Wednesday, May 2, 2007 - 3:30 PM
6-05
Life cycle assessment of corn based fuel butanol
May Wu1, Michael Wang1, and Jiahong Liu2. (1) Center for Transportation Research, Argonne National Laboratory, 9700 S. Cass Ave, Argonne, IL 60439, (2) VRI, 34 N Cass Ave., Westmount, IL 60559
Butanol produced from bio-sources such as corn has recently generated interests for use in motor vehicles. Butanol could have attractive properties as a transportation fuel and bio-butanol production through Acetone-Butanol-Ethanol (ABE) fermentation process has been attracting increasing R&D efforts.
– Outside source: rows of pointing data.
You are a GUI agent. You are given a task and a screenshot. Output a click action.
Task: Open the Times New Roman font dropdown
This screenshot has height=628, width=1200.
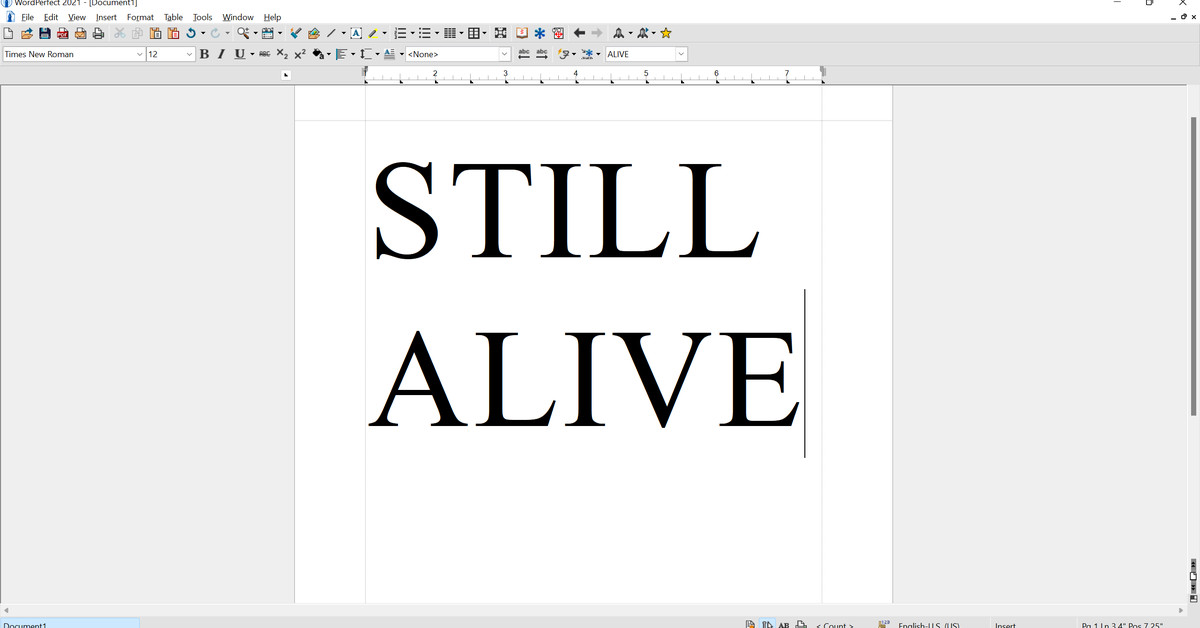point(139,54)
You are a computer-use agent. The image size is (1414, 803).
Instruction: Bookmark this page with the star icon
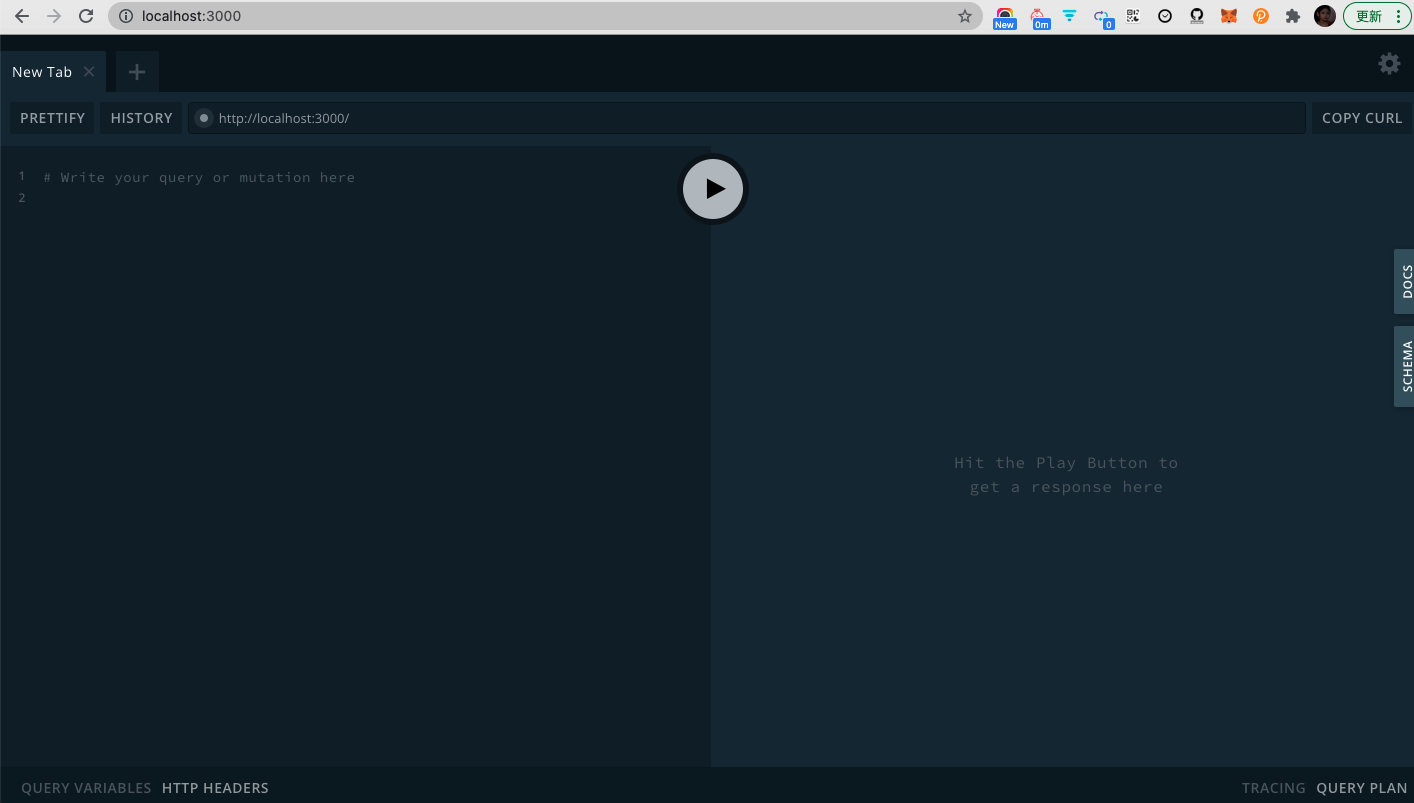[x=964, y=16]
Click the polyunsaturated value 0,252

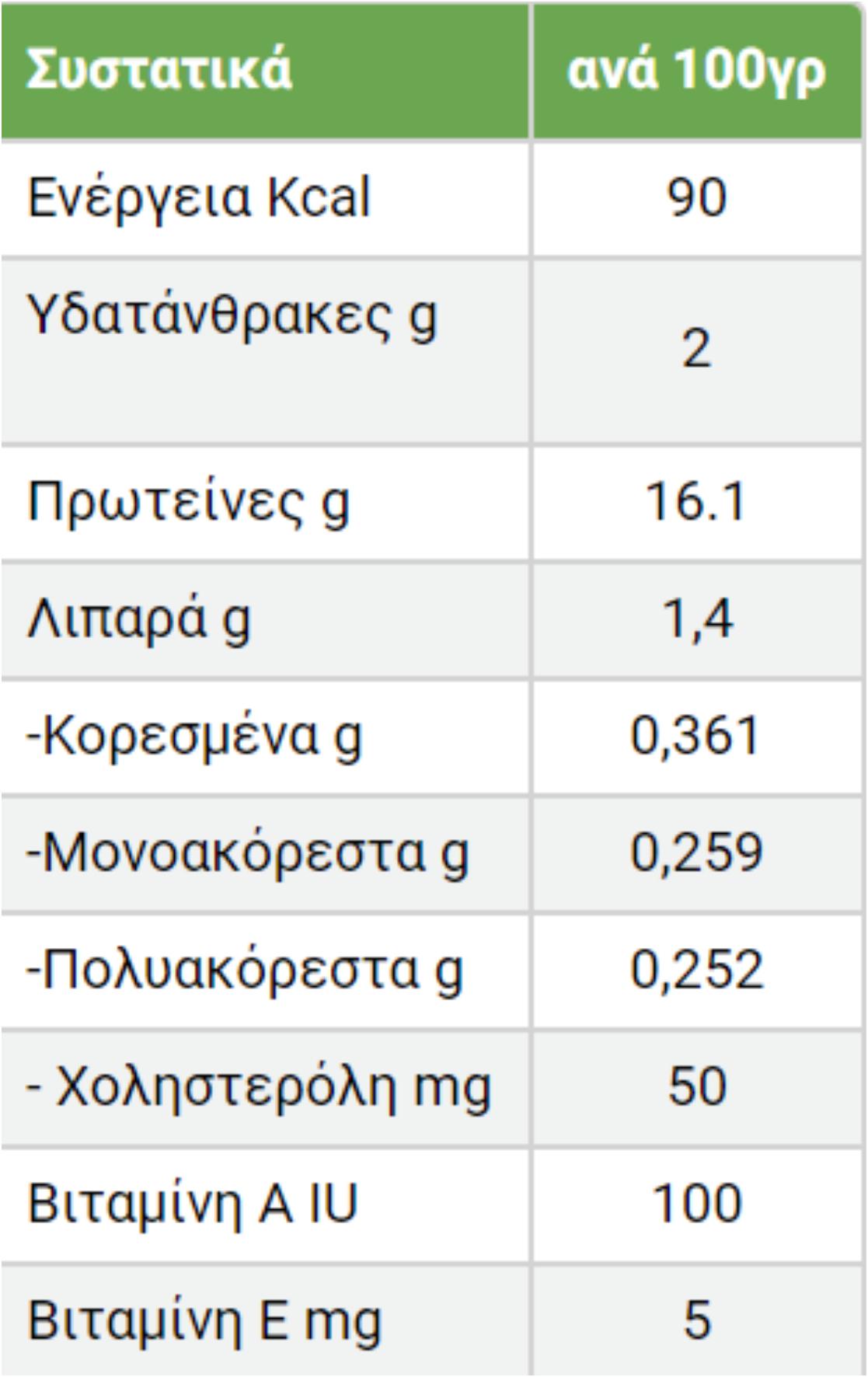click(x=696, y=971)
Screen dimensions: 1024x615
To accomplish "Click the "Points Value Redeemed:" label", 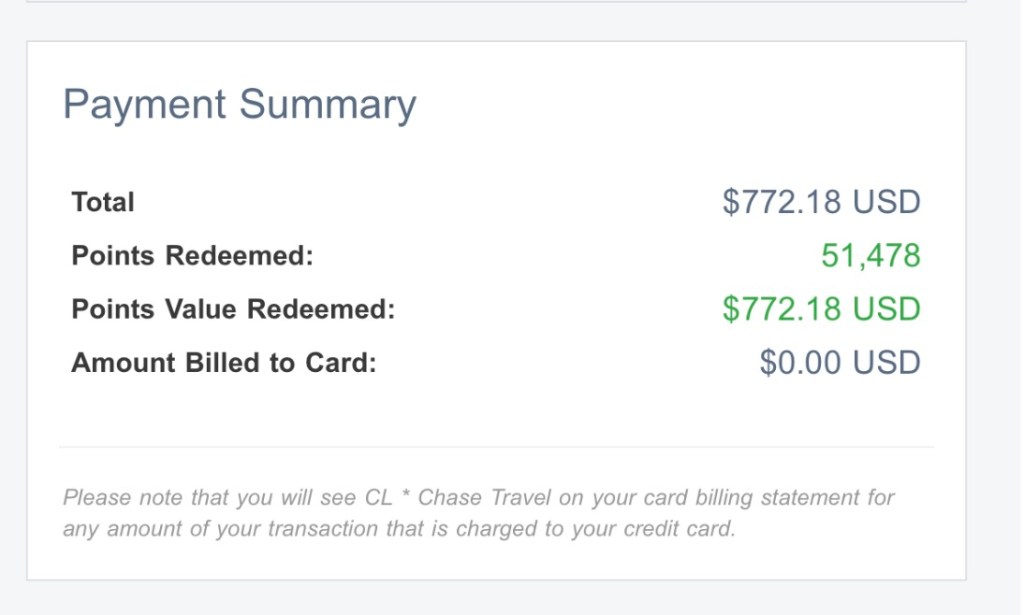I will point(233,310).
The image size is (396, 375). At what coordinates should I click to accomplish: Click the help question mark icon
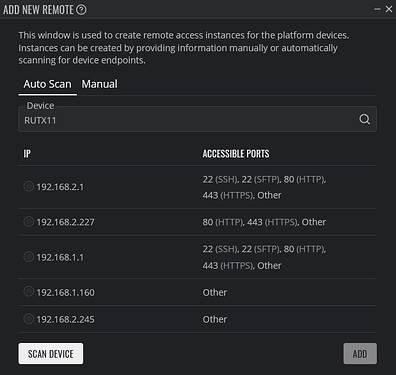81,10
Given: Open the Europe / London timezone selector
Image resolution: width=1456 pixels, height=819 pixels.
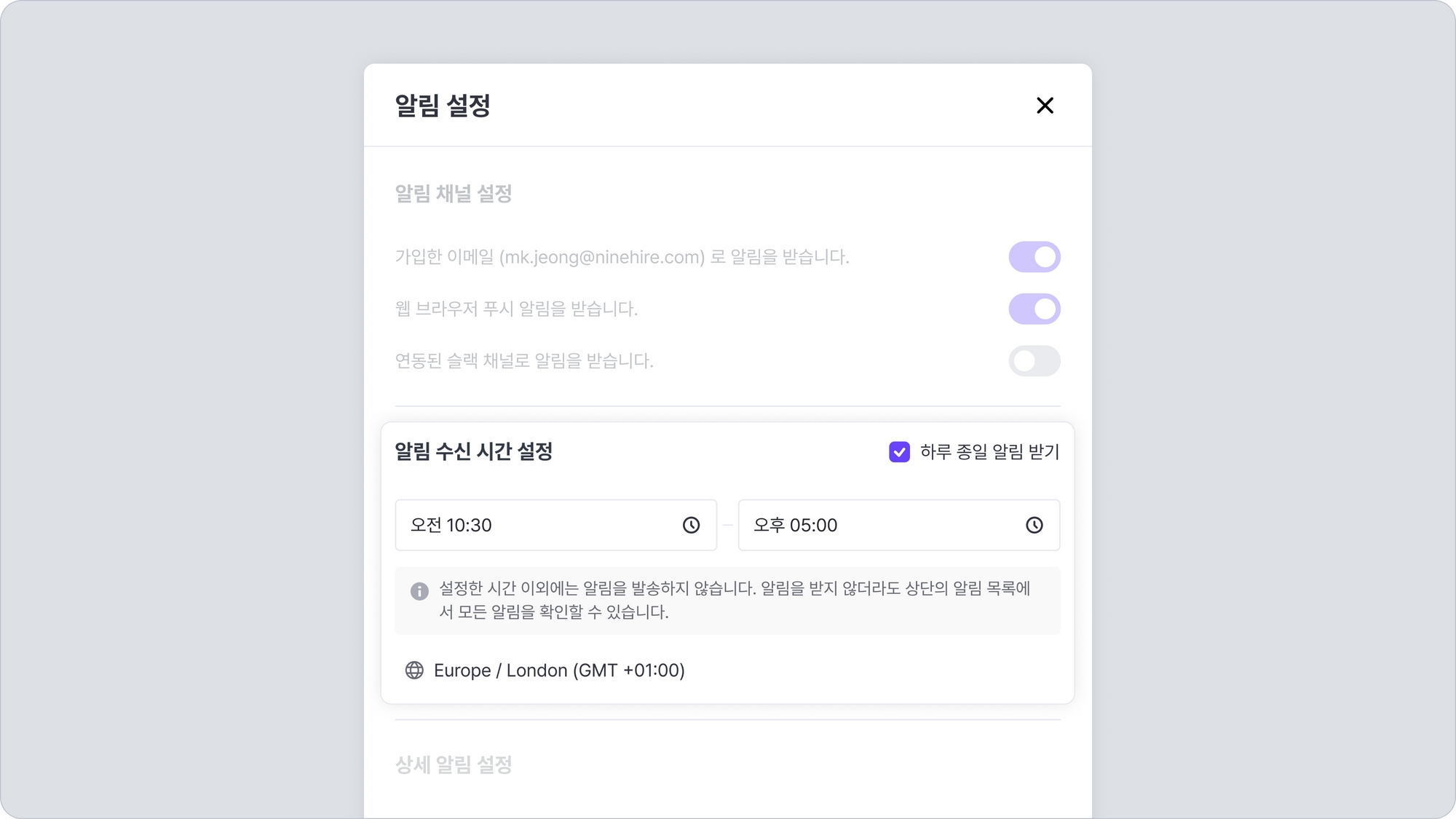Looking at the screenshot, I should click(x=558, y=670).
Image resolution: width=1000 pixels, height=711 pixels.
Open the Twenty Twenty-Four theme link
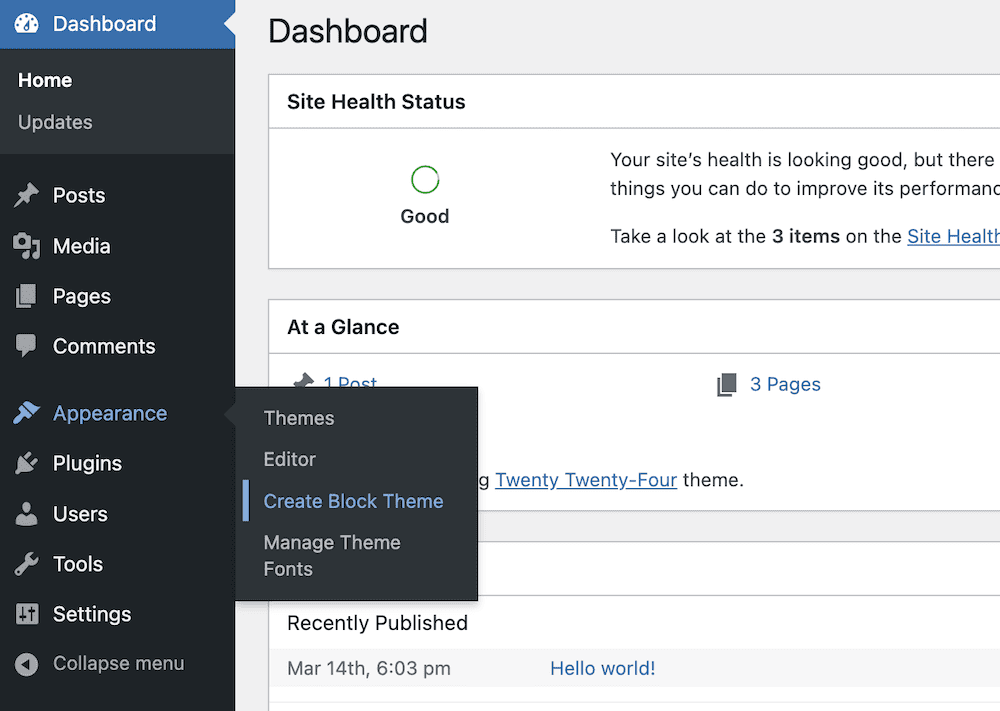click(586, 480)
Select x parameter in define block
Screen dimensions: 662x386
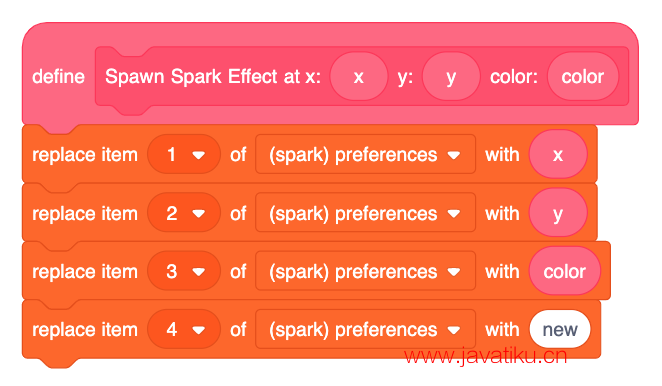coord(358,76)
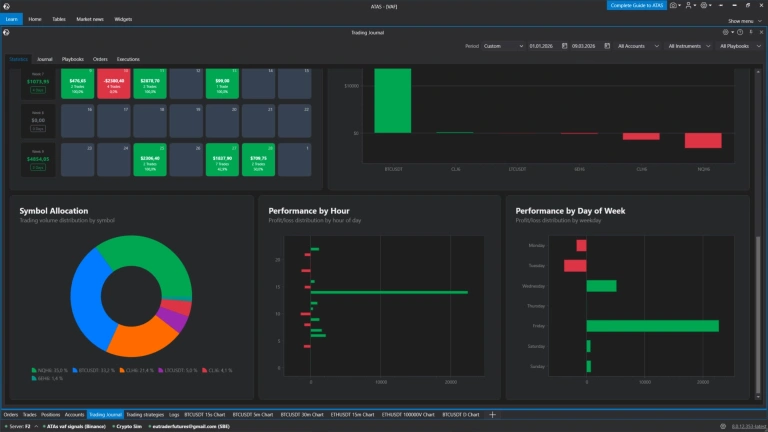Open the user account icon menu
Screen dimensions: 768x432
point(690,5)
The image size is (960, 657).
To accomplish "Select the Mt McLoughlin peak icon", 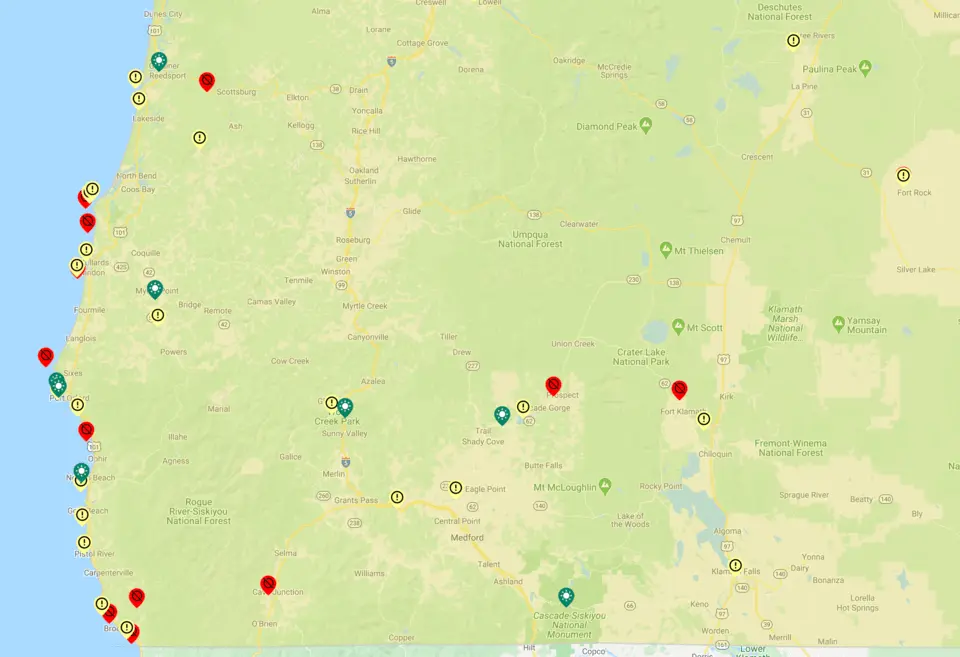I will click(605, 487).
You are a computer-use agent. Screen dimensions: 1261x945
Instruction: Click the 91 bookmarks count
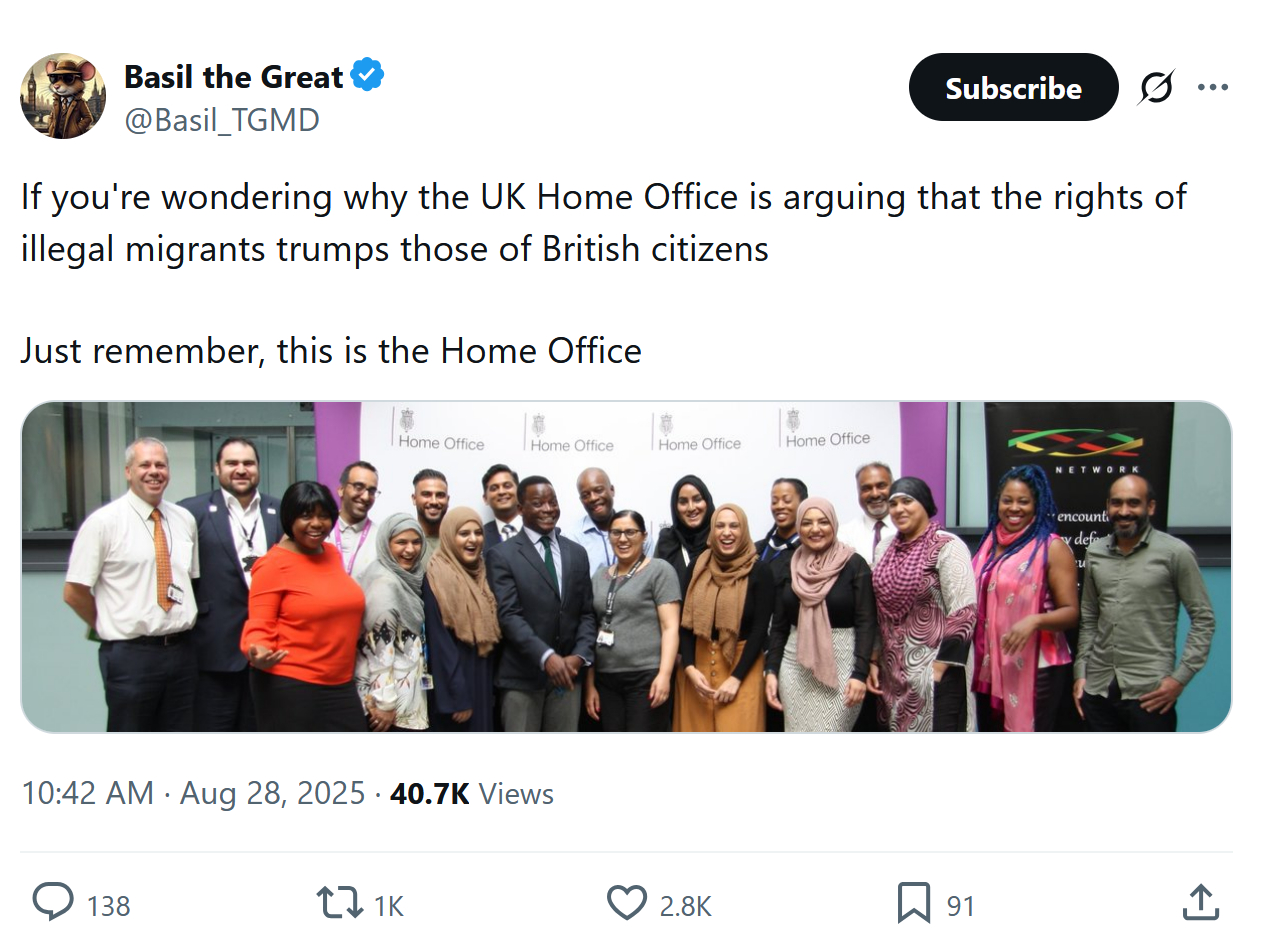(x=960, y=906)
Advances in new process development for ABE in recent years have led to a drastic increase in ABE productivity and yield which make fuel butanol production worth of evaluation. Consequently, chemical/fuel industries announced a large-scale introduction of the new process to produce butanol from bio-based materials. The purpose of this study is to estimate the potential energy and emission benefits in the life cycle of bio-butanol as a transportation fuel using Well-to-Wheels analysis tool of the GREET model developed at Argonne National Laboratory. In particular, with the ASPEN Plus model, this study describes butanol fermentation from corn incorporating gas stripping for products removal and followed by adsorption for ABE products separation. The ASPEN results of corn-to-butanol production process provide basis for GREET model to estimate life-cycle energy use, GHG emissions, and the six criteria pollutants emissions (CO, VOC, NOx, PM10, PM2.5 and SOx). Results for bio-butanol are then compared with those of conventional gasoline. The bio-butanol option is also analyzed as an alternative to petroleum based butanol. In addition, corn based ethanol and butanol are compared.